Hopefully research like this will even out access to the new tech. Maybe once we figure out a pretty good architecture we will have something like chatBot.train(…) where we just feed some data for the fine tuning.

lumost 3 years ago |

curious why all of these posts start with Llama vs one of the many open source LLMs now. We have the Cerebrus releases, Salesforce CodeGen-NL, and others.

Tepix 3 years ago |

So, they are taking the Llama model released by Meta, doing a little fine-tuning and then re-releasing the resulting model under a different license?

That seems very sketchy.
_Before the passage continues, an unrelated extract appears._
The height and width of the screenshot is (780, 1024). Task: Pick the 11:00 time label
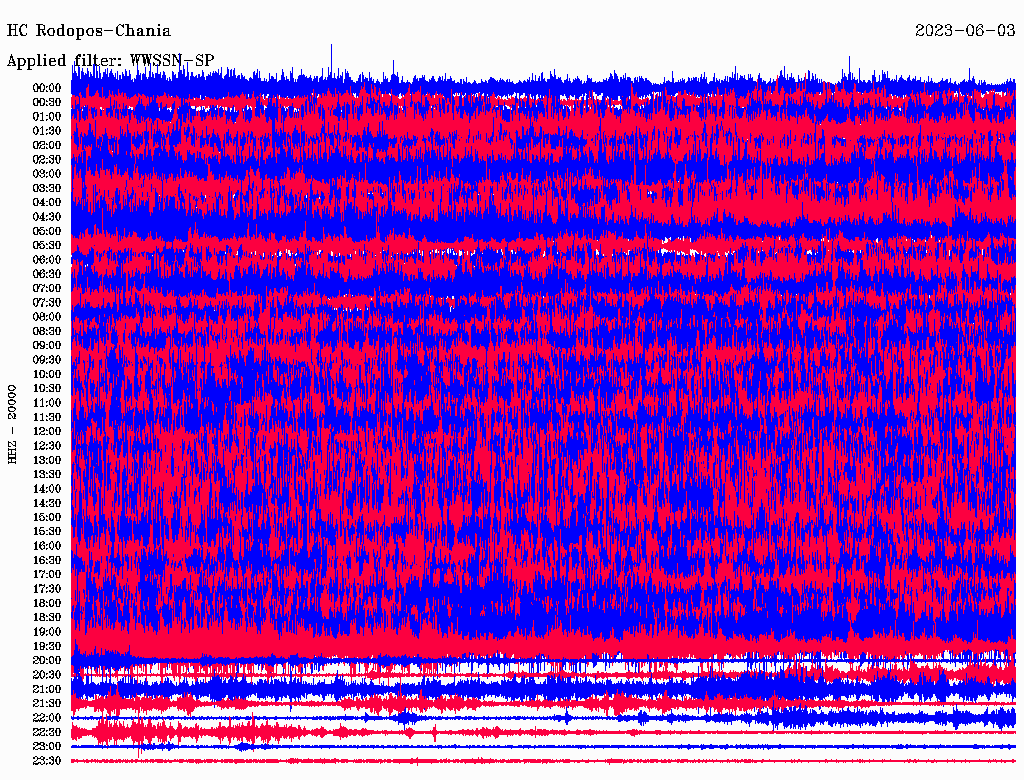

The Meta license grants a "non-exclusive, worldwide, non-transferable, non-sublicensable, revocable, royalty free and limited license under Meta’s copyright interests to reproduce, distribute, and create derivative works of the Software solely for your non-commercial research purposes."

A better way would be to redistribute xdelta3 files so people with access to the LLaMA model weights can use them to arrive at the fine-tuned model weights. Or is there perhaps a better tool than xdelta3 specifically for LLMs?

GaggiX 3 years ago | |

They only released the LoRA.

Tepix 3 years ago | | |

Oh, you're absolutely right. I must have looked at the wrong folder or something. Never mind then!

jimsimmons 3 years ago | |

HF wants to undercut OpenAI anyway possible.

My cynical take is that HF gives as much damn as OpenAI about open source. It's just whatever gets you ahead of your peers.

Right now OpenAI has a massive advantage with GPT4 and their RLHF stack. HF and maybe even Meta want to claw their way back via crowdsourcing

refulgentis 3 years ago | | |

This has ~0 to do with Hugging Face, Hugging Face is Github for ML models

Answer There are a few other ways to make this easier. 1. Keep the remainder as an argument. You can do that by rewriting your divmod() function like this: def divmod(x, y): return x, (y % x)

A model that stumbles on simple math, Lacks the skill, it's on the wrong path. Bound by its training, it mimics and squawks, Stochastic parrot, in its nature it's locked. As true parrots learn, this one falls short, Foundational limits, a lesson to thwart. To grow and adapt, a new training must come, For only through learning can mastery be won.